Mercoledì 13 ottobre 2010 al Bar Jamaica di Milano vicino a Brera è stato
presentato il libro di
Wilma Minotti Cerini Ci vediamo al Jamaica. La
straordinaria vita artistica e bohèmienne milanese degli anni Sessanta
(Edizioni Gruppo Albatros-Il Filo) e in copertina una foto storica del grande
fotografo Alfa Castaldi. Un evento che ha riunito sia chi ha vissuto
quegli anni mitici artistico-letterari degli anni Sessanta, che i nuovi giovani della "Milano da bere
e della moda", ritrovando nello stesso ambiente, inalterato nel tempo, lo
spirito e la storia di una città che ha mantenuto un fascino particolare.

Inframezziamo le immagini dell'affollatissima presentazione con qualche
stralcio di una intervista che l'autrice ha rilasciato al giornalista
Roberto Cutaia de "Eco Risveglio" di
Verbania.
Che cos'è il Jamaica? «Il Jamaica è il posto mitico
della Milano letterario-artistica del dopoguerra. La vita del Jamaica inizia nel
1911, quella artistico-letteraria nel dopoguerra, grazie a
Elio Mainini figlio della proprietaria detta "mamma Lina", che
trovandosi vicino a Brera organizzò il premio denominato "Premio Post Guernica".
Diventando di fatto il "luogo" degli artisti dell'avanguardia da Lucio Fontana
ad Enrico Baj, da Gianni Dova e Roberto Crippa a Cesare Peverelli, insomma
c'erano i nucleari, gli spaziali, i dadaisti e i surrealisti».
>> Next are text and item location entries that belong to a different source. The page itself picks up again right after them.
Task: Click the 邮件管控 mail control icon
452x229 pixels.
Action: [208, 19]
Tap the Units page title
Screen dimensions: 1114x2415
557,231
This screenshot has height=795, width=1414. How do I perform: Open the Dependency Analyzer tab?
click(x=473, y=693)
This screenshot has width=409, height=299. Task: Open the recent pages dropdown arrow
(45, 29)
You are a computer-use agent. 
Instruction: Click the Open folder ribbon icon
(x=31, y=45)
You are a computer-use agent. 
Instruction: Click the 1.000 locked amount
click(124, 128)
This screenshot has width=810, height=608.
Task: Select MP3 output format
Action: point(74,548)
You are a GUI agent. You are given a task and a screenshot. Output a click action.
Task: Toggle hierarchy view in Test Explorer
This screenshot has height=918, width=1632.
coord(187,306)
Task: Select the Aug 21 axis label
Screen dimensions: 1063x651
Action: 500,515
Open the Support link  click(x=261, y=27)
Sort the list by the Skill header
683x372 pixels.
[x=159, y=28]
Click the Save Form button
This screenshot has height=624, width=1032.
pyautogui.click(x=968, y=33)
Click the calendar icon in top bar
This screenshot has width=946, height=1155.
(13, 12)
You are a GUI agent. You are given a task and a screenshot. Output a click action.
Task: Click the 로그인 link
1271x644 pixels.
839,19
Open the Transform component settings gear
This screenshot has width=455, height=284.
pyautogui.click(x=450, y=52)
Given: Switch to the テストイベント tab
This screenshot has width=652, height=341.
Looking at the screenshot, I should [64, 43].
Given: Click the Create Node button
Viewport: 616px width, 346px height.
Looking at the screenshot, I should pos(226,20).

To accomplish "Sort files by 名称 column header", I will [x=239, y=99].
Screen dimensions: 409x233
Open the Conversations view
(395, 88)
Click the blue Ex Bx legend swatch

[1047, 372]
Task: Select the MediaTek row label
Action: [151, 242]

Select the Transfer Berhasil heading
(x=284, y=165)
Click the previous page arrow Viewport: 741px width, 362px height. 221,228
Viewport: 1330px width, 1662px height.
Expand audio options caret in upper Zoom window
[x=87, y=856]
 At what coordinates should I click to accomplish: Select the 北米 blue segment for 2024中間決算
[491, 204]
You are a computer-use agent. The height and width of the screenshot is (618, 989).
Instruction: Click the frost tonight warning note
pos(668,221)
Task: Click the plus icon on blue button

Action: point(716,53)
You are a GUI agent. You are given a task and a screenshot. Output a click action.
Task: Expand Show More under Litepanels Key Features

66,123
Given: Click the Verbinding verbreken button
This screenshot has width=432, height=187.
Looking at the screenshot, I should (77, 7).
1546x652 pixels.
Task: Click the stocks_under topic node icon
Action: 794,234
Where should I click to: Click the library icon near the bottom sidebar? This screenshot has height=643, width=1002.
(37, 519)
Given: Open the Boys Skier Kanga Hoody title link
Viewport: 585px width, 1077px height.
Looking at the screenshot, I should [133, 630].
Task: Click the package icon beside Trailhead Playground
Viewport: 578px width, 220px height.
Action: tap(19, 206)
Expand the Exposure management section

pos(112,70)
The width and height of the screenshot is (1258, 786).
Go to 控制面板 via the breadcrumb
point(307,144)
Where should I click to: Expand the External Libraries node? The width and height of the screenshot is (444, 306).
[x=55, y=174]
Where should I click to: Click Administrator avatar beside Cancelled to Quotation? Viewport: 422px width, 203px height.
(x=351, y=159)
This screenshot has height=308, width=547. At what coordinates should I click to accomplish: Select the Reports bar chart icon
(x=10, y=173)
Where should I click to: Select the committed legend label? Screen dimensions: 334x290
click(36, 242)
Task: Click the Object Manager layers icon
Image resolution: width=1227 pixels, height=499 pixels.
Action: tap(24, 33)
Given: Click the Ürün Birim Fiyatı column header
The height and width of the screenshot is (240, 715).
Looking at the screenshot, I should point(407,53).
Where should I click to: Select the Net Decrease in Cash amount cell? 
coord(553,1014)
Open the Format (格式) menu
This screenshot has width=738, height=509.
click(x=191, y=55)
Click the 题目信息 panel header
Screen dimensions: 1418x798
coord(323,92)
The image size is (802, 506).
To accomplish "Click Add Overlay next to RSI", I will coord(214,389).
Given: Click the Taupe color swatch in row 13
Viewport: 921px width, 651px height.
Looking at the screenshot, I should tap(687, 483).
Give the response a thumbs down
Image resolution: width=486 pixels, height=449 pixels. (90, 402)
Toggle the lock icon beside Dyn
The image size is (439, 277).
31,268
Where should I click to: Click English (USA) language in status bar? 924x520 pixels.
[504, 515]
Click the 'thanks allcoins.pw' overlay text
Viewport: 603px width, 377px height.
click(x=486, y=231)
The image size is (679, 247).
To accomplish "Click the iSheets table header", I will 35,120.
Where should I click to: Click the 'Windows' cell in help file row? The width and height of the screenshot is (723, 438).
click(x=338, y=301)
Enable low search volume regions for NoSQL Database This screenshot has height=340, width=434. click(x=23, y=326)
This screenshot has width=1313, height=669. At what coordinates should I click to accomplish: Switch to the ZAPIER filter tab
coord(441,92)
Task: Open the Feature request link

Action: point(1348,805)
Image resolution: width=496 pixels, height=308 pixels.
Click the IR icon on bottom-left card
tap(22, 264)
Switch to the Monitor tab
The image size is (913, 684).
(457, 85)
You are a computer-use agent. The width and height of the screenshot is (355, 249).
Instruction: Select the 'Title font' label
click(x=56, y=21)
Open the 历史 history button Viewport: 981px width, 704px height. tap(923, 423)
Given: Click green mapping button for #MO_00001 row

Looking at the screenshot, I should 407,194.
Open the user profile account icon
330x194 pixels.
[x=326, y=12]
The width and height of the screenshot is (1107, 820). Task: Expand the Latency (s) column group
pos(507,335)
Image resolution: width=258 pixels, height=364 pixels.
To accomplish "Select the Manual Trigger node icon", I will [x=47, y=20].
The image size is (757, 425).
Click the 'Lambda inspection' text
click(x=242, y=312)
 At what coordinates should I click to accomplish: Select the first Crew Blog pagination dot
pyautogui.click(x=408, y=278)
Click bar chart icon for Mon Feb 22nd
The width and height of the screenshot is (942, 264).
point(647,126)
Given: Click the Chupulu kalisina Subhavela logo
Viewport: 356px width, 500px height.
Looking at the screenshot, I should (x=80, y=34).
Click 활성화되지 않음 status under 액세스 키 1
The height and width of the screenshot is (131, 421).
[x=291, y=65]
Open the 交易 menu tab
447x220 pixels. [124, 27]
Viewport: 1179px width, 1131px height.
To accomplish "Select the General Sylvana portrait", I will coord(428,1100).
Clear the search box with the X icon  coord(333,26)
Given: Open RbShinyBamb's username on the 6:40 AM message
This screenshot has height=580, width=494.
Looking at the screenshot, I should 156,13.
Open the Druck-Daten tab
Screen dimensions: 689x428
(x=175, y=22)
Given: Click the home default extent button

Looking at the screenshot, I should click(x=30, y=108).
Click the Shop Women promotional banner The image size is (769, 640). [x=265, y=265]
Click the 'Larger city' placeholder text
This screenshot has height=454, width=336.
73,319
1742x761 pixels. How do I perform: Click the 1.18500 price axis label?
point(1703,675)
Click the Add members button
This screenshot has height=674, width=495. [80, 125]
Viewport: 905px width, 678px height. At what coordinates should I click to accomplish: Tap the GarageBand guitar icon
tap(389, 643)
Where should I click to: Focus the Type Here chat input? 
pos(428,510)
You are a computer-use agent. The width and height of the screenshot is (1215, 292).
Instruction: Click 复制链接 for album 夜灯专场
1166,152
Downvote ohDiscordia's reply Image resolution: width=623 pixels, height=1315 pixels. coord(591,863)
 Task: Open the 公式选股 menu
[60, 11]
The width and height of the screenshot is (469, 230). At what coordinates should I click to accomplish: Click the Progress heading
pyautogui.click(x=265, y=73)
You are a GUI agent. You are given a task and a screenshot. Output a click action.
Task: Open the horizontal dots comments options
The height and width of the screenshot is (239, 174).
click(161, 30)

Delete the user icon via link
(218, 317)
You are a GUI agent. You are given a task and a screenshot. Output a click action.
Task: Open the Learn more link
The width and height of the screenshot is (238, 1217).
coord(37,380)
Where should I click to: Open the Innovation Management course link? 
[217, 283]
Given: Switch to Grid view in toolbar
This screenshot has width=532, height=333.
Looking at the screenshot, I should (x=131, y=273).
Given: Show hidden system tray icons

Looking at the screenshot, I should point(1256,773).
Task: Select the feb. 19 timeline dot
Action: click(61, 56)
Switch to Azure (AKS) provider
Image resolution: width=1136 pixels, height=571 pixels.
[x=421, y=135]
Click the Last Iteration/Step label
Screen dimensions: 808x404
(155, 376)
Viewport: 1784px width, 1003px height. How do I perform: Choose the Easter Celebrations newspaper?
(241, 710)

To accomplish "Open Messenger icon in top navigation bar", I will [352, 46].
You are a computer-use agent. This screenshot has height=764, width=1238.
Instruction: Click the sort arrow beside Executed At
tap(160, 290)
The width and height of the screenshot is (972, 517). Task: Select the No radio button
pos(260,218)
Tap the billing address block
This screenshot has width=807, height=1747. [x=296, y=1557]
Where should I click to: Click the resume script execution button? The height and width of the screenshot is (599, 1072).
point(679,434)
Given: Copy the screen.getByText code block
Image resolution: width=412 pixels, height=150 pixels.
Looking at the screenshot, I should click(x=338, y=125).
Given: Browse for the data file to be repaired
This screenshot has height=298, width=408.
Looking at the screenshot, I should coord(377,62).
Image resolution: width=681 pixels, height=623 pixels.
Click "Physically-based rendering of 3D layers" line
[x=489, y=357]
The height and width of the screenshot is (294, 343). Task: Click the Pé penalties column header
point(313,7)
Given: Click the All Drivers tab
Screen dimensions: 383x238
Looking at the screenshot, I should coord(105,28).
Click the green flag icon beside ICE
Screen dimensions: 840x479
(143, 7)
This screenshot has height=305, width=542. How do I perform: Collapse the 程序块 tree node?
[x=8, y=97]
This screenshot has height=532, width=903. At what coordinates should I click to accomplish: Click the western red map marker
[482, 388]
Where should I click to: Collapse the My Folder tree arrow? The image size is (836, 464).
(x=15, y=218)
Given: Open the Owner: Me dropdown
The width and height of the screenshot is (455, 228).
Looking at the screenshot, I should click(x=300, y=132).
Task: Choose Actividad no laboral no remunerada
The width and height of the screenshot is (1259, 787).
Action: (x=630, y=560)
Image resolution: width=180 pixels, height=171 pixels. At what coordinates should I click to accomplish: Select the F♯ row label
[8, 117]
Altri personaggi? «Beh! Andava Ernesto Treccani figlio del fondatore della
Treccani, i grandi fotoreporter Ugo Mulas, Carlo Orsi, Mario Dondero, Alfa
Castaldi, e poi il noto Piero Manzoni con la famosa "Merda d'artista" che allora
aveva suscitato grande scalpore. Registi come Mario Soldati, Visconti, il poeta
Salvatore Quasimodo, Luciano Bianciardi, Allen Ginsberg, Dino Buzzati, Dario Fo,
Umberto Eco».
Lei cosa ci faceva al Jamaica? «Conobbi il Jamaica negli anni Sessanta quando
avevo vent'anni mi ci portò un'amica giornalista. Di solito andavo la sera prima
di rientrare a casa oppure la domenica andando a visitare Brera». Cosa preferiva
sorbire quando si trovava at bar Jamaica? «Essendo astemia solo analcolici, il
più delle volte semplicemente dell' acqua».
Ha nostalgia di quel tempo? «Le epoche sono sempre irripetibili, quello del
Jamaica fu un bellissimo periodo. Era l'unica realtà italiana paragonabile
all'atmosfera bohemienne parigina. Tra i frequentatori c'era un forte senso di
amicizia e di solidarietà, spesso quando un artista cominciava a far strada di
frequente offriva il pranzo agli amici».Per concludere con "Ci
vediamo al Jamaica" ha voluto, diremmo conservare uno spaccato della Milano
mitica? «Sì, avevo iniziato a scrivere questo libro circa vent'anni fa e di
recente presentandolo appunto al Jamaica sono venuti in tanti, alcuni anche
frequentatori di quel periodo. È stato motto bello».